Supreme Court Upholds Detention of US Terror Suspects Without Charges
The U.S. Supreme Court, in a 6-3 vote, ruled Monday that President Bush has the right to detain American citizen Yasser Hamdi and other U.S. citizens determined to be "enemy combatants" without charges or trial, but detainees can challenge their status in U.S. courts.
The court sided with the Bush administration on an important legal point raised in the war on terrorism. Throughout Hamdi's detention, the Bush administration has claimed that providing "enemy combatants" such rights undermined the president's authority to prosecute the war on terrorism and posed a threat to the security of the United States.
The Bush administration held that as "enemy combatants," the men are not entitled to the usual rights of prisoners of war determined by the Geneva Convention and are also outside of the constitutional protections afforded to other criminal suspects.
However, the court's ruling did not address the validity of the claims. The justices overturned a previous U.S. appeals court ruling that dismissed the lawsuits on the grounds that the military base was outside U.S. sovereign territory and that writs of habeas corpus were unavailable to foreign nationals outside U.S. territory.
Attorney General John Ashcroft greeted the ruling with praise.
"Detention of enemy combatants prevents them from rejoining the enemy and continuing to fight against America and its allies, and has long been upheld by our nation's courts, regardless of the citizenship of the enemy combatant," Ashcroft said.
Jay Sekulow, chief counsel of the American Center for Law and Justice, which filed amicus briefs in the cases, called the court's decisions "troubling."
"While the court affirmed the President's authority to declare terrorism suspects as enemy combatants, the decisions are troubling and open the door to the alarming prospect of subjecting military decisions involving the war on terrorism to the federal courts," said Sekulow in a statement
"By limiting the President's role as Commander-in-Chief, the high court interjects the federal judiciary into a process that is certain to result in chaos and confusion," he added.
"The decisions will make it much more difficult to determine who is actually running the war on terrorism - hundreds of federal judges across the nation or the President of the United States," Sekulow said.

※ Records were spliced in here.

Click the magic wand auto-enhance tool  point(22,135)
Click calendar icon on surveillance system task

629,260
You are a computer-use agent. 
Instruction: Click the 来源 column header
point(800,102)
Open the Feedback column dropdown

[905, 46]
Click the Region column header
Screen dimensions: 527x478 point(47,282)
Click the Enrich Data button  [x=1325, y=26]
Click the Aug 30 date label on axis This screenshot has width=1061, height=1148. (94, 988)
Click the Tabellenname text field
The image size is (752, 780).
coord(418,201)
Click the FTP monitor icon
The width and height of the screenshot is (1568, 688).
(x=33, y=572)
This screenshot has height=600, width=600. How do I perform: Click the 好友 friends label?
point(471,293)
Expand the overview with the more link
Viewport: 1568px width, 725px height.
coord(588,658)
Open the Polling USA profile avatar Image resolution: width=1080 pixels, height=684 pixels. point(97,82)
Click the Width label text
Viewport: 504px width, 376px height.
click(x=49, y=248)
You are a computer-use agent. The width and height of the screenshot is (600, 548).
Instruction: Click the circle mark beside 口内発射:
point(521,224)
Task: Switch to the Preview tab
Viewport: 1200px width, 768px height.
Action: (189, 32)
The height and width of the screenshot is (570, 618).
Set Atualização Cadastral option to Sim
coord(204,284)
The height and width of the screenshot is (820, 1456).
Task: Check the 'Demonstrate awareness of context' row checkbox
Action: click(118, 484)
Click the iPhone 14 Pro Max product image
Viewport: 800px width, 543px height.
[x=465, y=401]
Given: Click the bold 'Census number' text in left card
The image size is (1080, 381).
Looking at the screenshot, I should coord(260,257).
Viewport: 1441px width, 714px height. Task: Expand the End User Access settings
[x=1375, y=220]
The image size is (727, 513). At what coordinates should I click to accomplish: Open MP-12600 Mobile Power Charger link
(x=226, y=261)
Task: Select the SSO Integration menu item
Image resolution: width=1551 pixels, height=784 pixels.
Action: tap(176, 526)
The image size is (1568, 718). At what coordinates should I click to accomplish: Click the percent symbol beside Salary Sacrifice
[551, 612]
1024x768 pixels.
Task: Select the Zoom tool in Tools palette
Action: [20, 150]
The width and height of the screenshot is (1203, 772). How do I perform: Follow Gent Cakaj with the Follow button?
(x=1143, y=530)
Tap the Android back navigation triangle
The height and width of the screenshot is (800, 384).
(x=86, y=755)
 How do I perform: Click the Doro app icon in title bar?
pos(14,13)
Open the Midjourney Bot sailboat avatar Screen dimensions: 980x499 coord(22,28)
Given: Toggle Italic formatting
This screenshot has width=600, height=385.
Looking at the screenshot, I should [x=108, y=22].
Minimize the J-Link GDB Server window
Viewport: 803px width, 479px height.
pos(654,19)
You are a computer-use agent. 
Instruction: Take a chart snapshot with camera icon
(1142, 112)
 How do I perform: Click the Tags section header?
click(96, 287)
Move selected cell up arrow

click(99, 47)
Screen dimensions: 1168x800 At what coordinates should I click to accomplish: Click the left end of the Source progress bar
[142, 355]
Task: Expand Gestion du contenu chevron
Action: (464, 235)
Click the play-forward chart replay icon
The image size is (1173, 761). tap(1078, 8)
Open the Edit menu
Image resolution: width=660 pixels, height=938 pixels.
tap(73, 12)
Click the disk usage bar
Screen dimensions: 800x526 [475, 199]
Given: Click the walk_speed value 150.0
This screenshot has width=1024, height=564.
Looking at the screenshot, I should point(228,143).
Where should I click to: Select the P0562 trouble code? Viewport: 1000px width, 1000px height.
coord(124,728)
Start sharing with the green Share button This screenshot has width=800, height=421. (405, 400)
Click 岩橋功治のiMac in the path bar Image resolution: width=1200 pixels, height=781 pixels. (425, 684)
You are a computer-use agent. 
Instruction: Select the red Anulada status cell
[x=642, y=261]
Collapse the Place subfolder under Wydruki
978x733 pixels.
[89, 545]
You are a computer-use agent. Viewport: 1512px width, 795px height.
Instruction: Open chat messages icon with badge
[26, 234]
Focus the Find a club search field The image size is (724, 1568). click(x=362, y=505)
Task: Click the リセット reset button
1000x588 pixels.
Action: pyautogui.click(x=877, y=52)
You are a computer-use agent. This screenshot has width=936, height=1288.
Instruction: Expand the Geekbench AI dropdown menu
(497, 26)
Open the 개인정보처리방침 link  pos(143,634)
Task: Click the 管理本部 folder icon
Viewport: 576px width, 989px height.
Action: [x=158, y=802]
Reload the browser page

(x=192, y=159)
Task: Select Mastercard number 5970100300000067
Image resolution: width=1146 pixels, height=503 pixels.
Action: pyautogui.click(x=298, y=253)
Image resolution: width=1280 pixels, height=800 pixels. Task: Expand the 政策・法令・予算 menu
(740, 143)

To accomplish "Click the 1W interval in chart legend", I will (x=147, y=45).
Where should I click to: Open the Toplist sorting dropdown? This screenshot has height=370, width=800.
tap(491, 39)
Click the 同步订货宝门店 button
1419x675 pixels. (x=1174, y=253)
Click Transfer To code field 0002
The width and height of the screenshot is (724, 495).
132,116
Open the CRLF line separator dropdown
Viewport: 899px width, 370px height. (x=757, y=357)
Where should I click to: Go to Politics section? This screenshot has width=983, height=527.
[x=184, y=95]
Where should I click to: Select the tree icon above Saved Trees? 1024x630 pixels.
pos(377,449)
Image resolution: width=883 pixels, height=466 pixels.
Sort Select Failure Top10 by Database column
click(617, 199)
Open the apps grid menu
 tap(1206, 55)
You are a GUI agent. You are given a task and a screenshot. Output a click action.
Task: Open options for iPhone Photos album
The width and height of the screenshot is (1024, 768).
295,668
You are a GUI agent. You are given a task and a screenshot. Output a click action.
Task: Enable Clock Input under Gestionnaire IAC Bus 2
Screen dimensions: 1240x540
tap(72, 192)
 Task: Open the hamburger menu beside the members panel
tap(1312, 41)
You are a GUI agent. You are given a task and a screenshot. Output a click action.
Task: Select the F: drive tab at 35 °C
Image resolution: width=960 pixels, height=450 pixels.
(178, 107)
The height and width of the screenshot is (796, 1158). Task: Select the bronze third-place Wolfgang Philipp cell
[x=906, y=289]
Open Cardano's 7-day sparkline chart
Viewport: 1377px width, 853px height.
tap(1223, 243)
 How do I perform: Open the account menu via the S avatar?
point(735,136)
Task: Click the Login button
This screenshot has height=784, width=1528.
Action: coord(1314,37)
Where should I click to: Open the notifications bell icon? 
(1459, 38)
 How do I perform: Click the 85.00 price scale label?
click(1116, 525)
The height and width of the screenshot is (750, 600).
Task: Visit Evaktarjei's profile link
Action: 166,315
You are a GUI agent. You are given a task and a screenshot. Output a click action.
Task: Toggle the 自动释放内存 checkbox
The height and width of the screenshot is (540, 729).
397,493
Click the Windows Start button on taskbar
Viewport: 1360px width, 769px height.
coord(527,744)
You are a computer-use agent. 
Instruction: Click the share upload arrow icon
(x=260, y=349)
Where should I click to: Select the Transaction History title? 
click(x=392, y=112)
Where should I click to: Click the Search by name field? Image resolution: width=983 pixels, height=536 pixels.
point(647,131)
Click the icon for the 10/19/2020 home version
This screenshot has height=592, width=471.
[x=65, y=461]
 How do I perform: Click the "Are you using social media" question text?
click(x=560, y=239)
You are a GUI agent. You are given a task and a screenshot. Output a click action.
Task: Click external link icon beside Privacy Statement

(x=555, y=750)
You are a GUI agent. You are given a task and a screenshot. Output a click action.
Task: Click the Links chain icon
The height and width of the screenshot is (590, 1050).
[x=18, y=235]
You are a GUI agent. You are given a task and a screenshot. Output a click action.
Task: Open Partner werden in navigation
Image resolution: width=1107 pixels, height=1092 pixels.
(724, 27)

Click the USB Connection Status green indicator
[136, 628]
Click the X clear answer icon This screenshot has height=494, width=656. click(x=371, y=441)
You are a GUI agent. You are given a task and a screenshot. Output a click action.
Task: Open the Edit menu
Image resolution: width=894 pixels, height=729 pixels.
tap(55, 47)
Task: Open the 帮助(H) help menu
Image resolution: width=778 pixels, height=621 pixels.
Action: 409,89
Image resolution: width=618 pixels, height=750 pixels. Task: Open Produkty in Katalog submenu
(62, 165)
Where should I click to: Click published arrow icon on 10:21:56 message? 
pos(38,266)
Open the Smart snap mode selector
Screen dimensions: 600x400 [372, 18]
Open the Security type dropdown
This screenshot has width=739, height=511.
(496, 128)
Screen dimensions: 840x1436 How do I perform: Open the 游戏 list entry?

Opponents of the Bush administration's policies also rejoiced because of the ruling's limitations on the use of presidential power.
"Today's decision marks the triumph of law over arbitrary rule," said Joseph Margulies, trial attorney at the MacArthur Justice Center and lead counsel to terror suspect Shafiq Rasul. "The detainees at Guantanamo Bay will finally have access to the basic rights that have been denied to them the past two years."
"Today's rulings are a victory for due process and a confirmation that the executive branch of government does have limitations on how it can sidestep constitutional civil liberties guarantees," said the Council on American-Islamic Relations in a statement.
"The ability to be represented by an attorney and to present evidence in open court is the hallmark of a just society and must be preserved, even in times of crisis," it added.
"The Supreme Court made clear today that the president is not above the law. The president's powers during wartime do not render him unaccountable to the courts or free him from the constraints of the Constitution," said Deborah Pearlstein, director of the U.S. Law and Security Program at Human Right First.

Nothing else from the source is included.